WHAT THE TASK ASKS ▸ Would you transcribe each entry that follows word for word, minus the images?

[Screenshot grounding data]
· · · ·

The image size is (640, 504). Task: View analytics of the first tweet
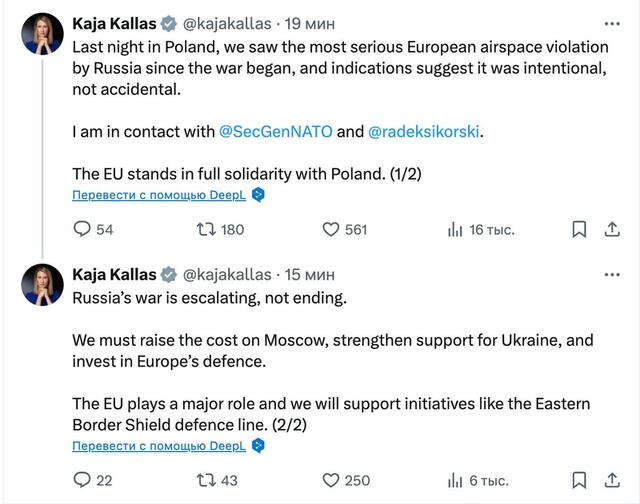[x=456, y=230]
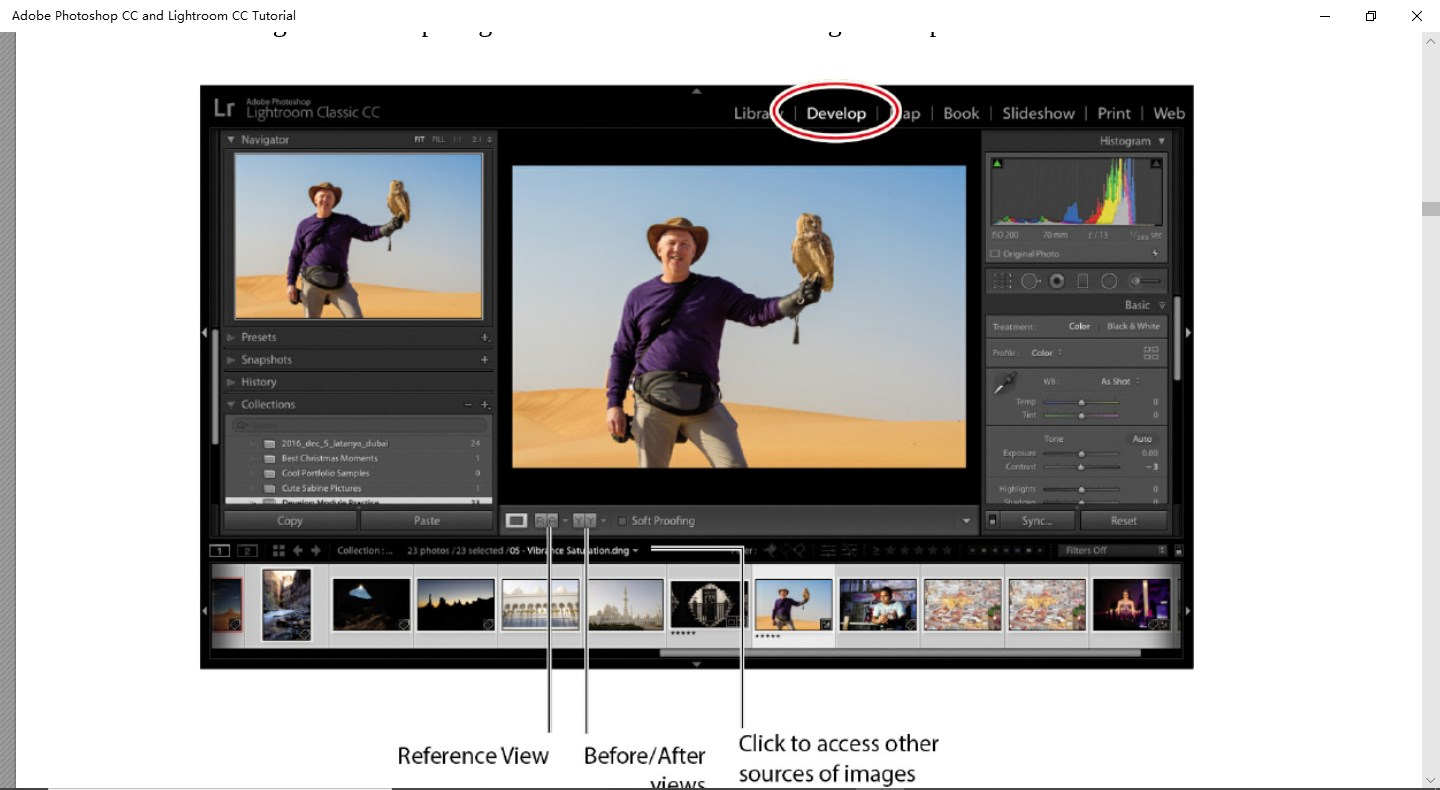Open the Profile Browser grid icon
Image resolution: width=1440 pixels, height=790 pixels.
[x=1151, y=353]
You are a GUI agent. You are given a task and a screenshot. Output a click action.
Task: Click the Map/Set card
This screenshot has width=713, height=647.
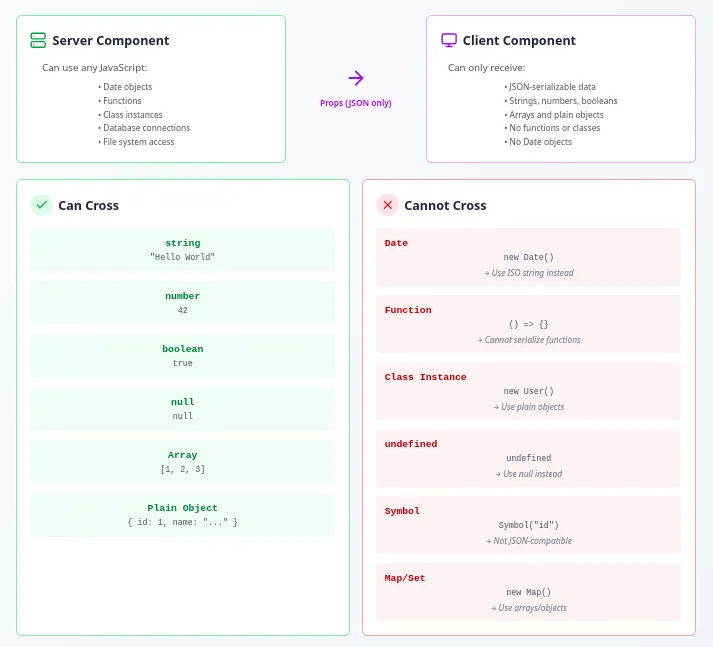(x=528, y=593)
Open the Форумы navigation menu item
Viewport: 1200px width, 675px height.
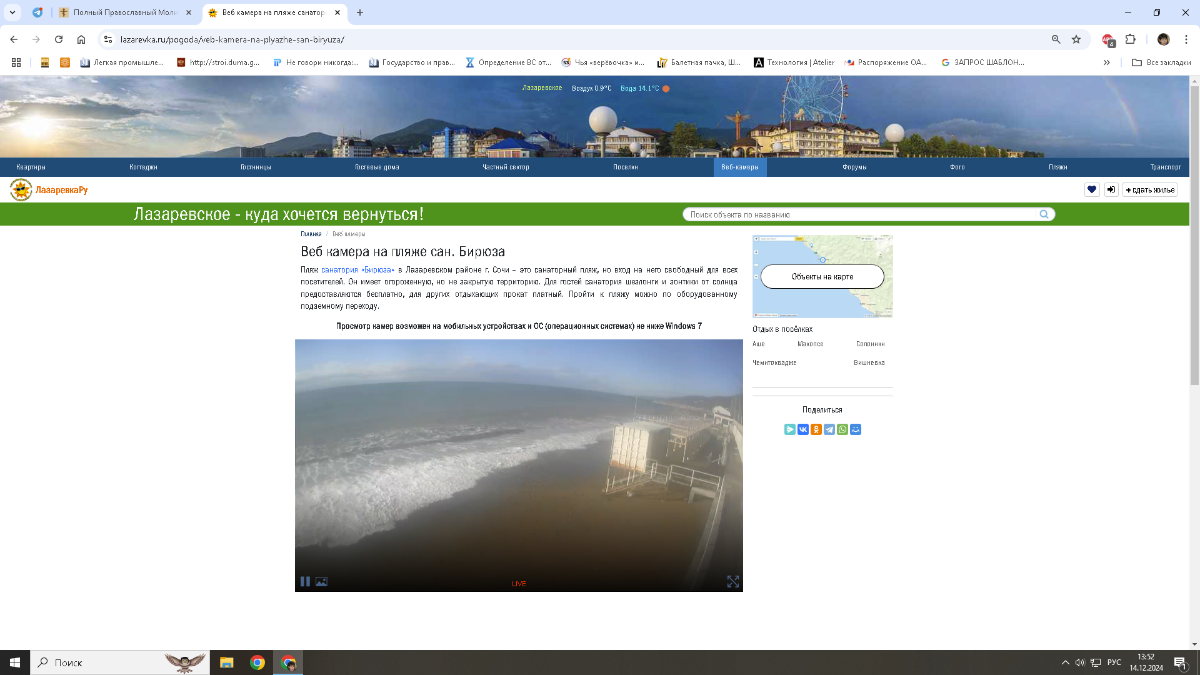point(854,167)
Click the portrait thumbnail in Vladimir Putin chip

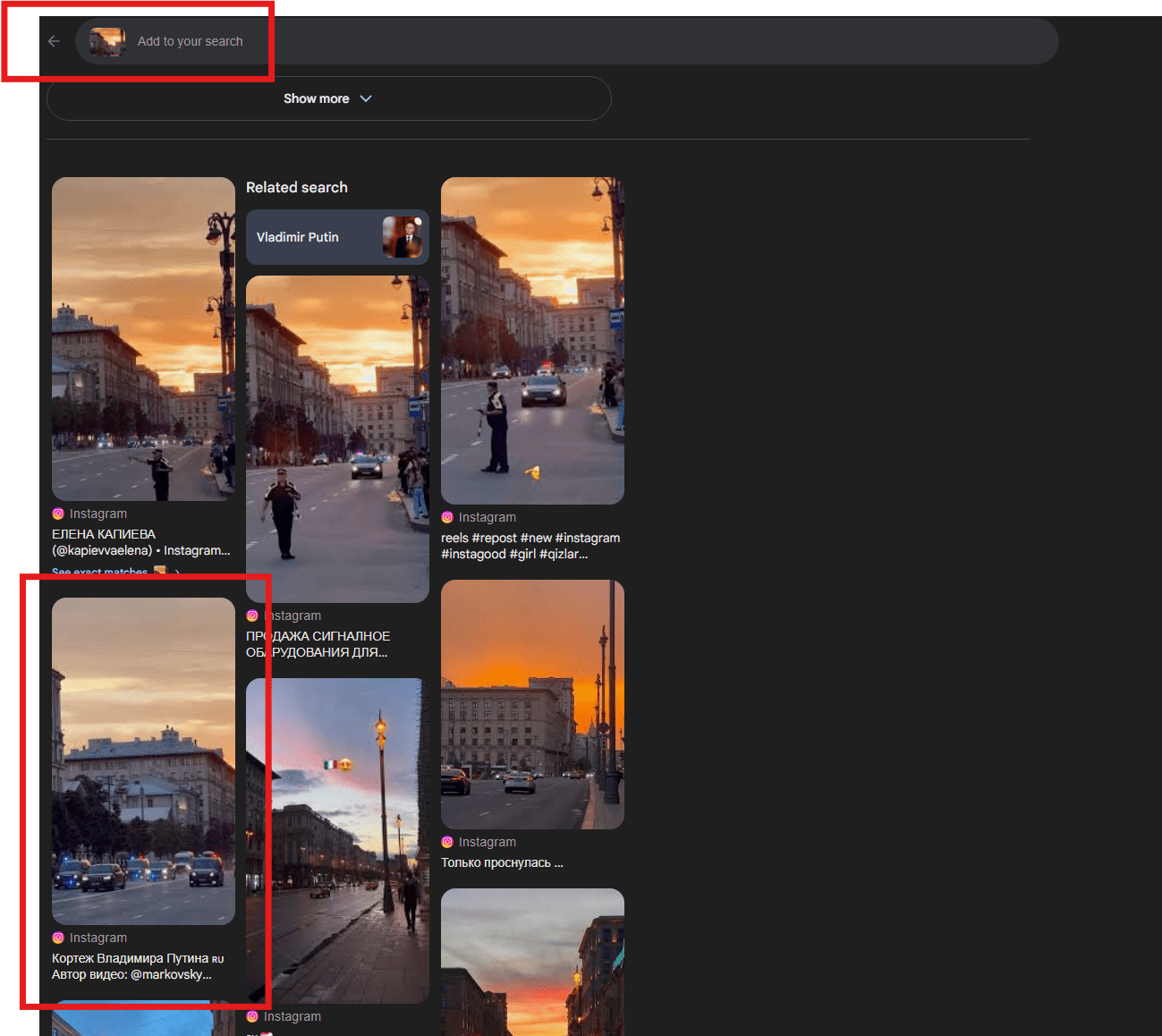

· · · ·

SOLUTION BELOW ▸
The image size is (640, 504). Task: View analytics of the first tweet
[x=456, y=230]
Open the Profile Browser grid icon
Image resolution: width=1440 pixels, height=790 pixels.
[x=1151, y=353]
You are a GUI agent. You are given a task and a screenshot. Output a click action.
Task: Click the Map/Set card
This screenshot has width=713, height=647.
(x=528, y=593)
Open the Форумы navigation menu item
Viewport: 1200px width, 675px height.
point(854,167)
Click the portrait thumbnail in Vladimir Putin chip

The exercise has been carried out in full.